### [Problem details]
Leaving out all pictures, copy the lines below exactly, from the line with "Select the Book Club bookmark icon" to the last line, both ends included.

### [Data provided]
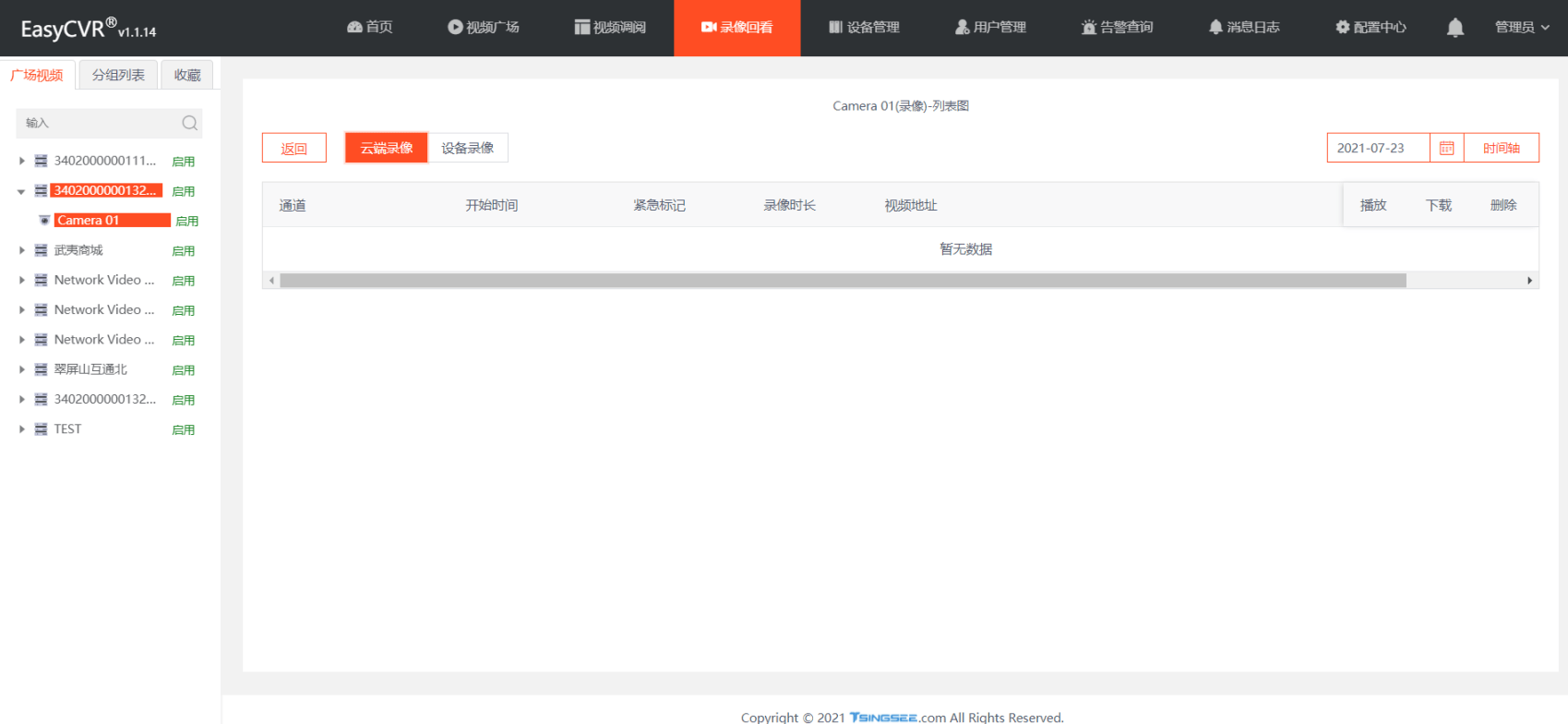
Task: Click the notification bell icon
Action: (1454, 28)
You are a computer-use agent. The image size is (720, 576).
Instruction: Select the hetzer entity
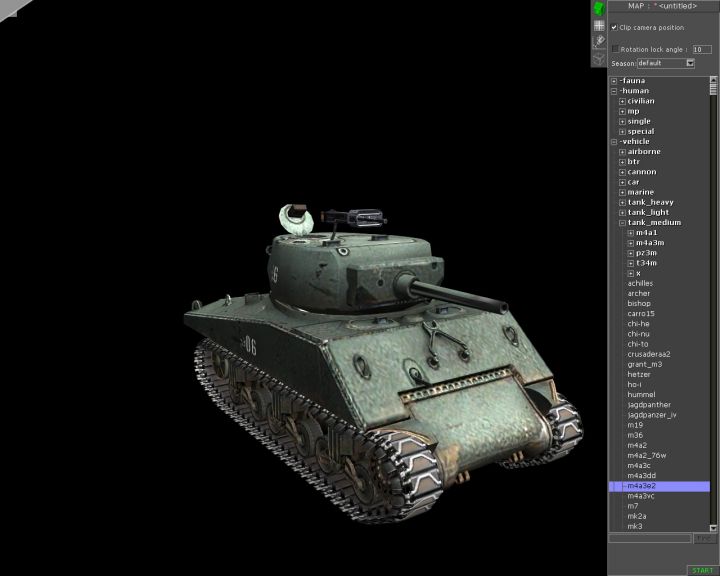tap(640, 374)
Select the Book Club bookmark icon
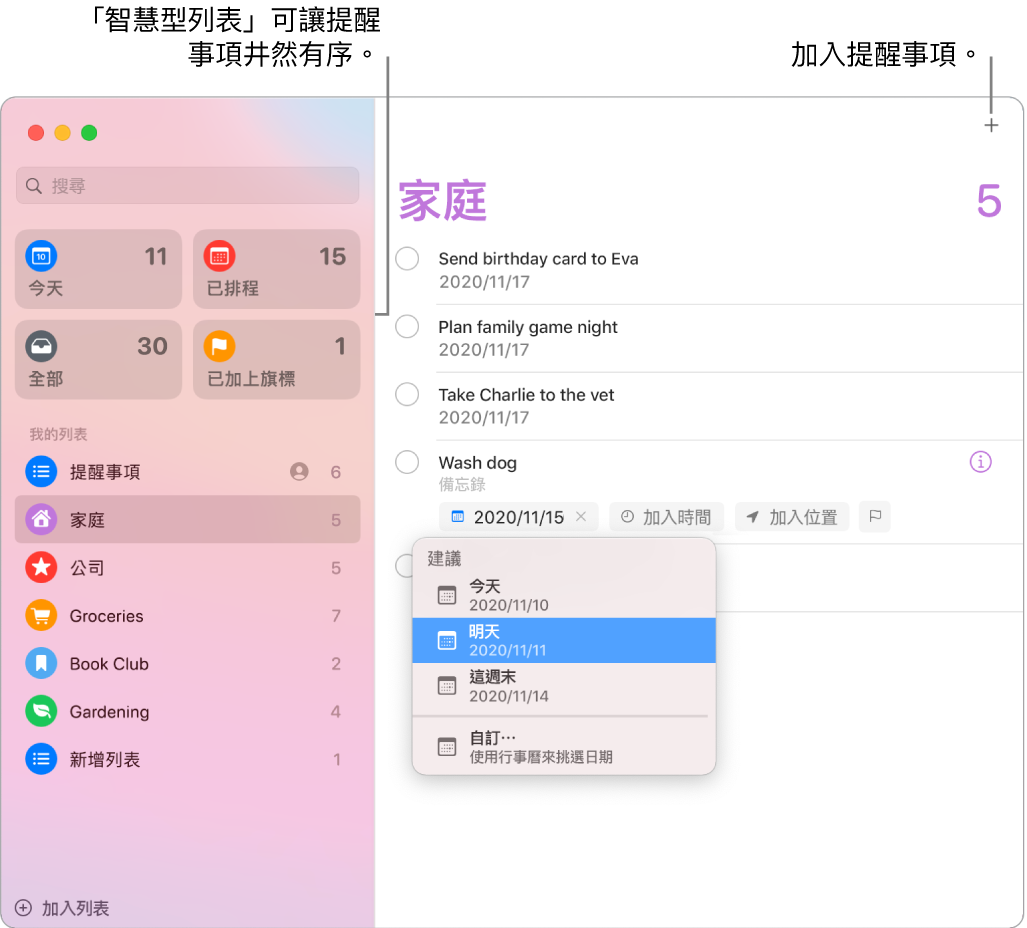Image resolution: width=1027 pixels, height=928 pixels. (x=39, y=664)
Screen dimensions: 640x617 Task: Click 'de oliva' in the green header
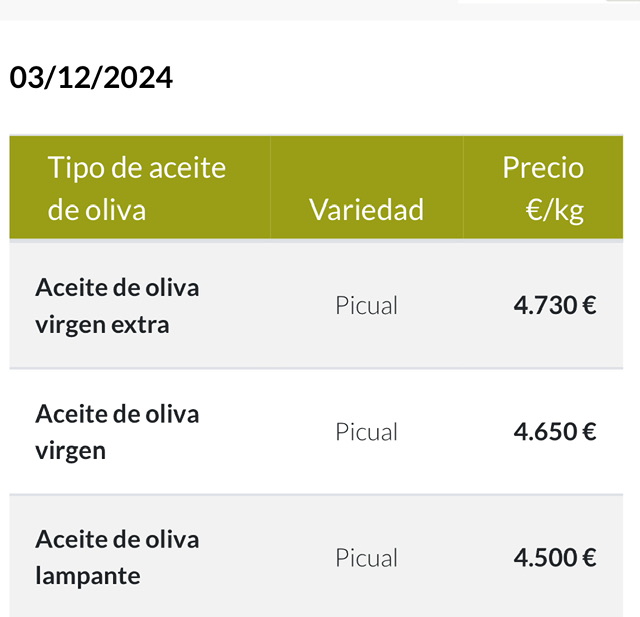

### [Completed task]
Select the Book Club bookmark icon
Image resolution: width=1027 pixels, height=928 pixels. (x=39, y=664)
Screen dimensions: 640x617 Task: Click 'de oliva' in the green header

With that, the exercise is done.